The issue I have is that we've yet to see whether the tethering/WiFi hotspot features will actually be allowed by the carriers (for free). Sprint has already announced plans that WiFi hotspot service will be $30/mo with their Android 2.1 EVO. It is unreasonable to believe that Sprint is going to let Android 2.2 devices tether for free and charge $30/mo for older devices. In the end, this feature will likely end up similar to iPhone tethering. If you're willing to "jailbrake" the phone, it's there. Of course, it's likely that carriers will be able to detect tethering (it really shouldn't be too hard) and call up the user to tell them that they have to stop or a $XX charge will be added to their account monthly for tethering usage. They might even add the charge without alerting the user - how many people who don't have a data plan get charged without being alerted when they accidentally hit the web button on their phone? I don't think it's wholly unreasonable to believe that carriers might do the same for tethering.
As much as we'd all like to think that Google's in the driver's seat fighting for users rights when Apple won't stand up for them, it's still the networks who are the gatekeepers. Froyo has the technological capability to do tethering/hotspot service. It's a great capability to add and it's great that Google has done so. That doesn't mean it's going to be free.
If you listen to the carriers tethering is a magical new feature that they have to spend lots of resources adding support for, when in reality it's a capability inherent to the architecture of the Internet until they deliberately block it. Building tethering into Android puts a spotlight on this idiocy and will hopefully end it, the same way that pushing updates quickly to the Nexus One has motivated some carriers to actually support their existing customers.
I've been occasionally tethering on Sprint (with PDANet) for almost 3 years and haven't been "caught" yet. I try to VPN so it isn't completely trivial to see that my traffic is from a tethered laptop. But I'd be ok paying $30/month for tethering if I had to. I just wasn't ok with $60/month.
It appears Vodafone in the UK will allow it up to their fair use policy, which appears to be 500MB a month. They'll notify you by text if you hit this limit, and you can of course pay more if you expect to use more than that.
They also state that the Nexus One updates come straight from Google, as do the HTC Android/Sense come direct from HTC.

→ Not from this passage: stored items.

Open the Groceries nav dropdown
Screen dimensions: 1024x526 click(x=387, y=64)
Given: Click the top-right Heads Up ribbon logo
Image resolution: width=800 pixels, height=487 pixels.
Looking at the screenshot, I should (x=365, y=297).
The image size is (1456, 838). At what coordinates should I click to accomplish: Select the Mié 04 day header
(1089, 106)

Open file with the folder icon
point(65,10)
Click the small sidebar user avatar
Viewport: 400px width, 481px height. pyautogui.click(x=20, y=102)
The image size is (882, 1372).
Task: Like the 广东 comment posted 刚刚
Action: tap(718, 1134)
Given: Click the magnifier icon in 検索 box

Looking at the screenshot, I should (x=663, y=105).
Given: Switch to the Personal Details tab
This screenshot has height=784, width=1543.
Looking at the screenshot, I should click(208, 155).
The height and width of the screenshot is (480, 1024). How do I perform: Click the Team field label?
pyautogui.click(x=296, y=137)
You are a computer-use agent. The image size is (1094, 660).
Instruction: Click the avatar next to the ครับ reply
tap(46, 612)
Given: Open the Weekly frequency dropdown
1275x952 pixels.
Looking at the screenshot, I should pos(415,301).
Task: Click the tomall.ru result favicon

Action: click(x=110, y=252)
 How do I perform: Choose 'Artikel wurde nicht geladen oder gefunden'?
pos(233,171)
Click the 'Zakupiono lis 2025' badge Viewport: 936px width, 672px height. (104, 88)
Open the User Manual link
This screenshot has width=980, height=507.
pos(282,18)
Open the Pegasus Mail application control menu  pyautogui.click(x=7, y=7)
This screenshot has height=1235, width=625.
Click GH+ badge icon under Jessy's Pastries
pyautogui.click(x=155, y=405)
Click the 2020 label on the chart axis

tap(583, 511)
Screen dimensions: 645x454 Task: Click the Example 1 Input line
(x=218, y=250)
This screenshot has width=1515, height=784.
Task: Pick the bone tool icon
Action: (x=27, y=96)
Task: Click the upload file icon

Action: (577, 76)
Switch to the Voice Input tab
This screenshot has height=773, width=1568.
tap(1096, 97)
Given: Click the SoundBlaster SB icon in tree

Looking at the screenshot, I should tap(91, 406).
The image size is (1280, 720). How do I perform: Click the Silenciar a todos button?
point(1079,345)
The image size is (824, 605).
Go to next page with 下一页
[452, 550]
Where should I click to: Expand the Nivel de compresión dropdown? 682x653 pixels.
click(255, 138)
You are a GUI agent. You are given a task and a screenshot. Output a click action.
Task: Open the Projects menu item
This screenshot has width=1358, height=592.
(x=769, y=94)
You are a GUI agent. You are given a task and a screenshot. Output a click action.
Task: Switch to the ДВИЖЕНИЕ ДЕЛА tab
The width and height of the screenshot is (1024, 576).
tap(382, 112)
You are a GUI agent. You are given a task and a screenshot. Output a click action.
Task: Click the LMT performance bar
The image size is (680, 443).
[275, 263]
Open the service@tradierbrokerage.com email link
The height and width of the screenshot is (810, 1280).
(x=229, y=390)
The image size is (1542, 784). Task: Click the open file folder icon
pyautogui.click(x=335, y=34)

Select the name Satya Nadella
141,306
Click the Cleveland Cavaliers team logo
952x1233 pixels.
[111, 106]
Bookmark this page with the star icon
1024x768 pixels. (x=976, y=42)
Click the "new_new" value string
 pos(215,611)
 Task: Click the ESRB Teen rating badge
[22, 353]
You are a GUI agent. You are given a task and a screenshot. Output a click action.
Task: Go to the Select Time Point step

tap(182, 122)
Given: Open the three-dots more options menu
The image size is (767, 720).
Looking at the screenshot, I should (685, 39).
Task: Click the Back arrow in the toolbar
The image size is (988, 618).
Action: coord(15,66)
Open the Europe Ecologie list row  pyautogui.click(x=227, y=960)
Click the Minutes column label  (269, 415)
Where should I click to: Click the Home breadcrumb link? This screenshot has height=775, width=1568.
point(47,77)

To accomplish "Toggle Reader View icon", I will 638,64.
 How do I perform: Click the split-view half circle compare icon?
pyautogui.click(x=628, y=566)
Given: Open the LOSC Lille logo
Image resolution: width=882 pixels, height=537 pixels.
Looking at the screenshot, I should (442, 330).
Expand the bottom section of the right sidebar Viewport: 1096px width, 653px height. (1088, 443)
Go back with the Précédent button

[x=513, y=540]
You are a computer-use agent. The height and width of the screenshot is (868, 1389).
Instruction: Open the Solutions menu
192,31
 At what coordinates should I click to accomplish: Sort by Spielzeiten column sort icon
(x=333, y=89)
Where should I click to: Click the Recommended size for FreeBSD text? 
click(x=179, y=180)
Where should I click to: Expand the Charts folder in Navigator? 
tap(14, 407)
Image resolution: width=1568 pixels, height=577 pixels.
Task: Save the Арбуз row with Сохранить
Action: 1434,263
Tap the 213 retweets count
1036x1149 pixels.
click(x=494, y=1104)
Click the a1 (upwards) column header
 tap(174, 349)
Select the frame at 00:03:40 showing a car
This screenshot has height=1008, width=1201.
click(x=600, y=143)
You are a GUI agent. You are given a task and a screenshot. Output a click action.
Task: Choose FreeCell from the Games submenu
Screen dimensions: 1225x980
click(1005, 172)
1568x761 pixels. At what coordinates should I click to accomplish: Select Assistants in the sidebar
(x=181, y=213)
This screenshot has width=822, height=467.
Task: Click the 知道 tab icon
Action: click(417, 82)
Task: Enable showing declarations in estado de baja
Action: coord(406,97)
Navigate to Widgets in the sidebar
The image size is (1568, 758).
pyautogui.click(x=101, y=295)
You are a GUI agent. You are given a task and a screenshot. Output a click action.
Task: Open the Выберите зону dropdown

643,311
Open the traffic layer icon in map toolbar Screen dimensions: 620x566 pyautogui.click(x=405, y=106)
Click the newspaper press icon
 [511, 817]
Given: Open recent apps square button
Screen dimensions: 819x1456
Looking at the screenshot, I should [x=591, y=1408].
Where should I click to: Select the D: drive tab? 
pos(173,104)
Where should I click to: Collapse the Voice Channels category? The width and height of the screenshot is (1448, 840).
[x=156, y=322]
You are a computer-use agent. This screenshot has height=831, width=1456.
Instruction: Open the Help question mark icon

Oddly enough, the best feature in Froyo for me has been the ability to update all applications with only a single button press, rather than having to go through each one individually. Being able to elect to have some applications auto-update is just gravy on top.
It used to be I'd have to spend on average 2 minutes every day just updating applications.
Isn't this also one of their big anti-fragmentation things, by updating the apps directly via the marketplace rather than bundling them with Android updates?
The Gallery app is now tied in to Picasa: previously, I could only see my local picture files. Now it shows me my Picasa albums and pictures.
The down-side is that I first discovered this on an iffy Edge connection and it struggled to download the thumbnail pictures for the albums. Once I got home (wifi), it popped up the albums, thumbnails, and pictures nicely.
As much as we'd all like to think that Google's in the driver's seat fighting for users rights when Apple won't stand up for them, it's still the networks who are the gatekeepers. Froyo has the technological capability to do tethering/hotspot service. It's a great capability to add and it's great that Google has done so. That doesn't mean it's going to be free.